Contre cette hostilité, Molière put croire, quelques années après, avoir trouvé un défenseur. Il était devenu l’ami, le confident, il fut, dit-on, sur le point de devenir le secrétaire d’Armand de Bourbon, prince de Conti, frère de Condé et de Mme. de Longueville, et de 1653 à 1656, l’ « Illustre Théâtre, » parcourant le midi de la France, jouit de cette protection. Mais voici que tout d’un coup, en 1657, cette amitié s’écroule, ce patronage disparaît. Le prince de Conti, converti, s’affirme adversaire forcené des « spectacles. » « Il y a ici, écrit-il de Lyon à l’abbé de Ciron, des comédiens qui portent mon nom ; je leur ai fait dire de le quitter, et vous croyez bien que je n’ai eu garde de les aller voir. » L’abbé de Ciron était membre de la Compagnie du Saint-Sacrement à Toulouse ; le prince de Conti le devint à Bordeaux : Molière a bien pu l’apprendre, s’il a voulu se rendre compte de la volte-face de son protecteur.
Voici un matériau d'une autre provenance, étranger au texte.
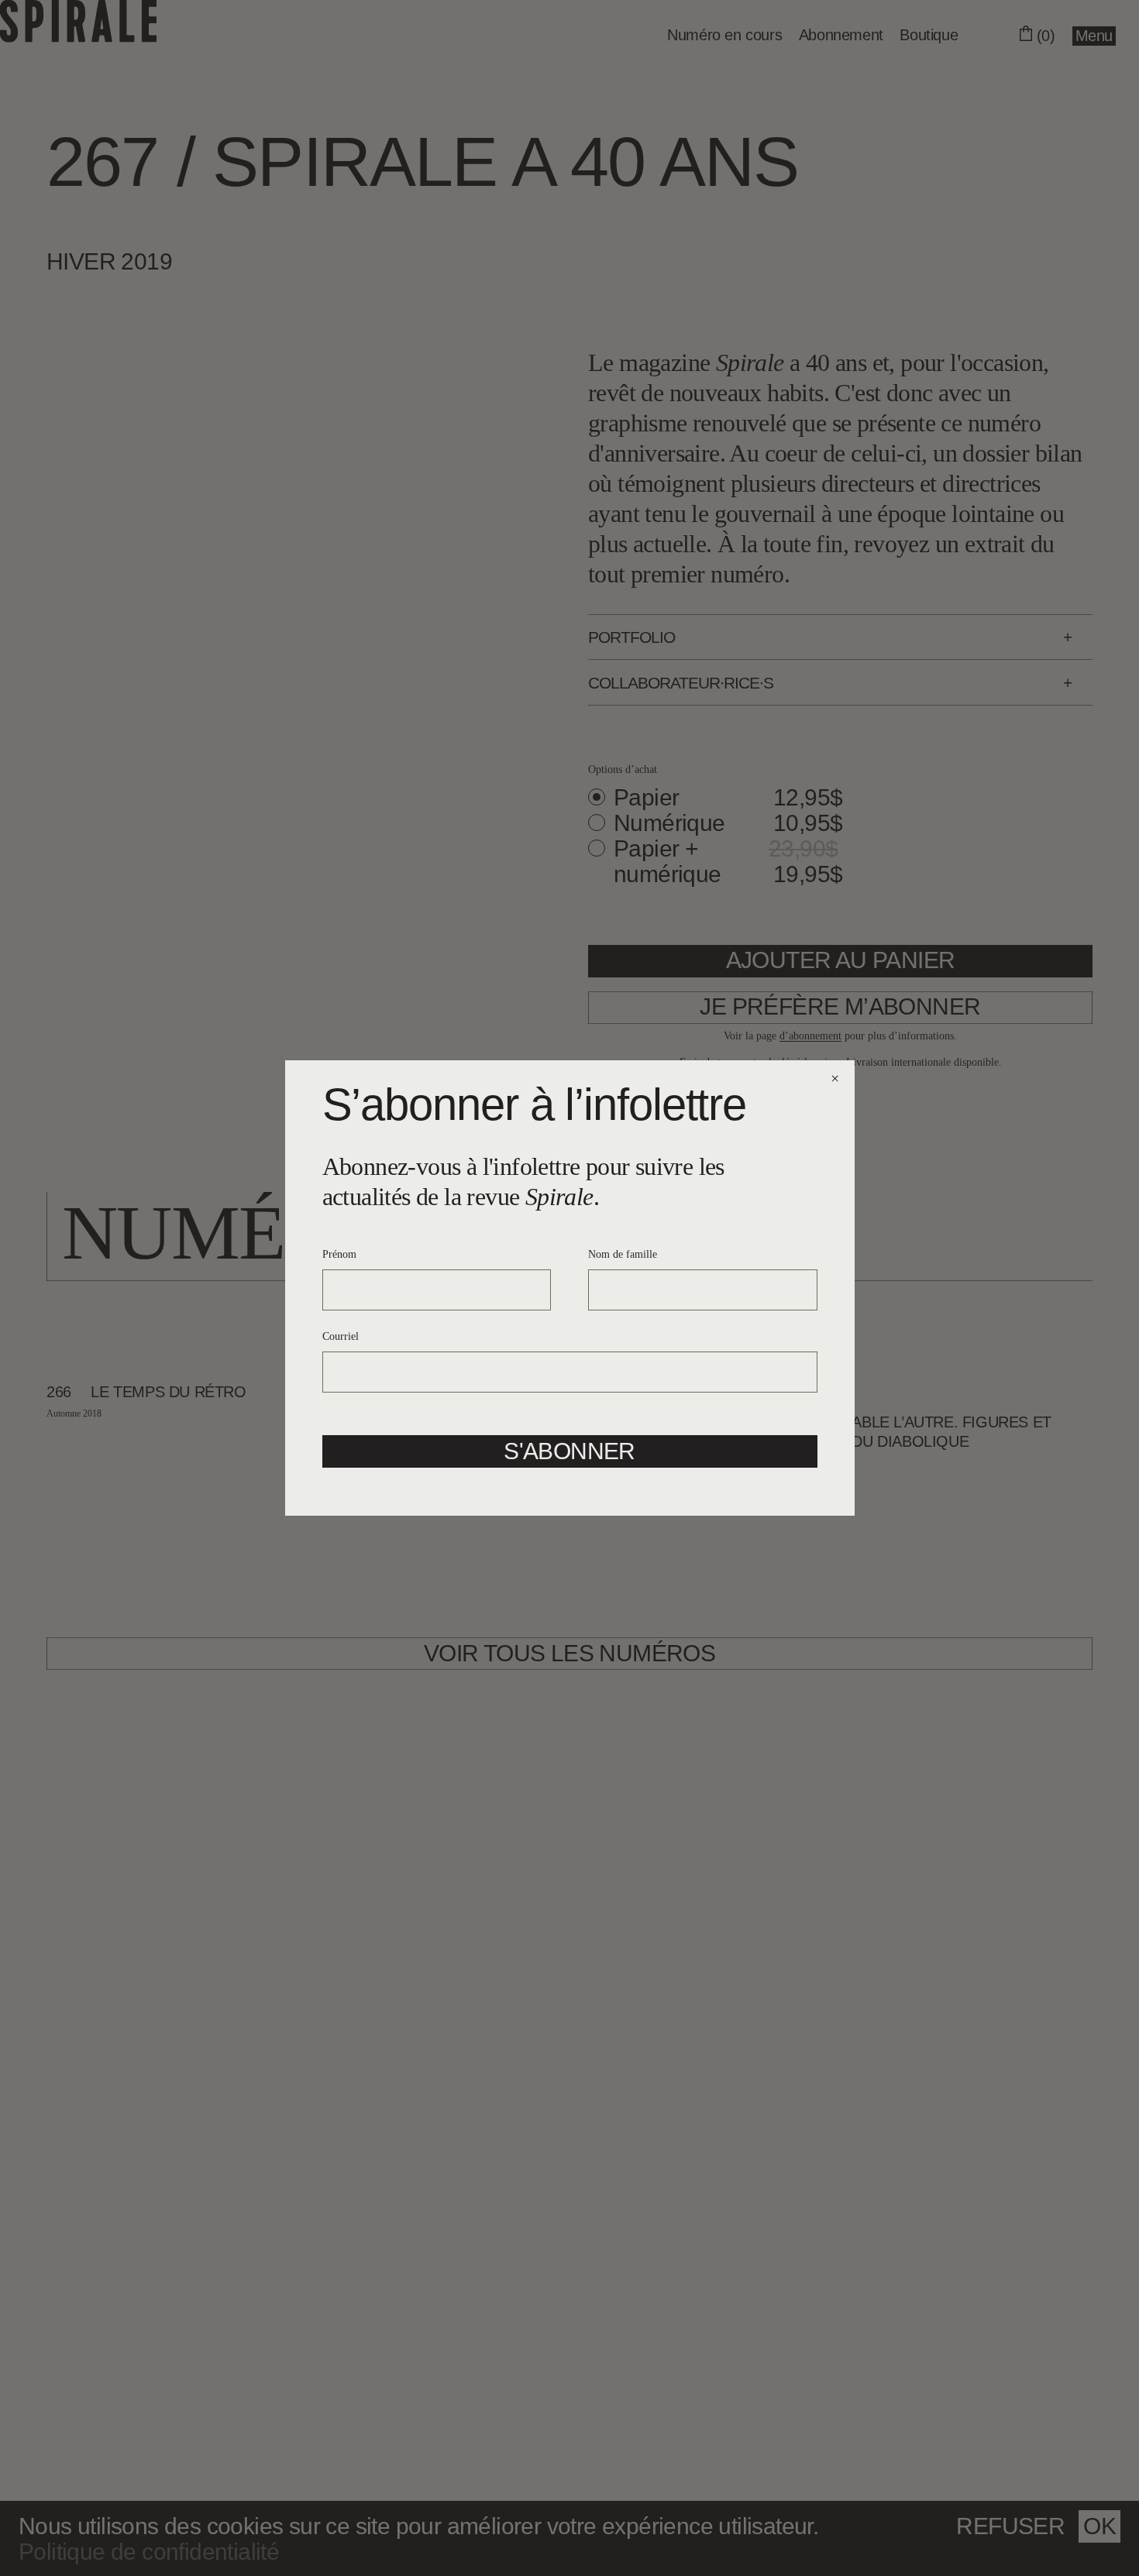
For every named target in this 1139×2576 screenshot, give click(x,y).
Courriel (340, 1336)
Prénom (339, 1254)
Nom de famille (622, 1254)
Et il était de retour à Paris en 1660, lorsque dans la Compagnie du Saint-Sacrement un regain de zèle se produisit « pour le service de Dieu que le monde tâchait d’éteindre, » — lorsque, dans ce duel ardent, le prince de Conti (affilié cette année-là au groupe parisien) se signalait, en faisant à lui seul « par son autorité et sa vertu plus d’ouvrage que plusieurs autres ensemble[2], » — lorsque enfin éclata ce scandale de l’Ermitage qui mit presque complètement au jour la vie intime et l’ambition de la Compagnie.

Sganarelle est joué en 1660, l’École des Maris et l’École des Femmes en 1662, et tout porte à croire que les esprits religieux protestèrent[3], — non sans raison, — ici contre les théories, au moins légères, de l’auteur sur la « tolérance des maris, » là contre ses irrévérencieuses allusions à la Guide des pécheurs,

  1. Faillon, Vie de M. Olier, 4e édit., 1873, t. II, p. 374-375.
  2. D’Argenson, éd. de dom Beauchet-Filleau, p. 168, 189, 203, 211.
  3. On connaît le passage de Bossuet dans les Maximes et Réflexions sur la Comédie, ch. V (éd. Gazier, p. 33-34), sur Sganarelle ; Bossuet avait été de la Compagnie du Saint-Sacrement.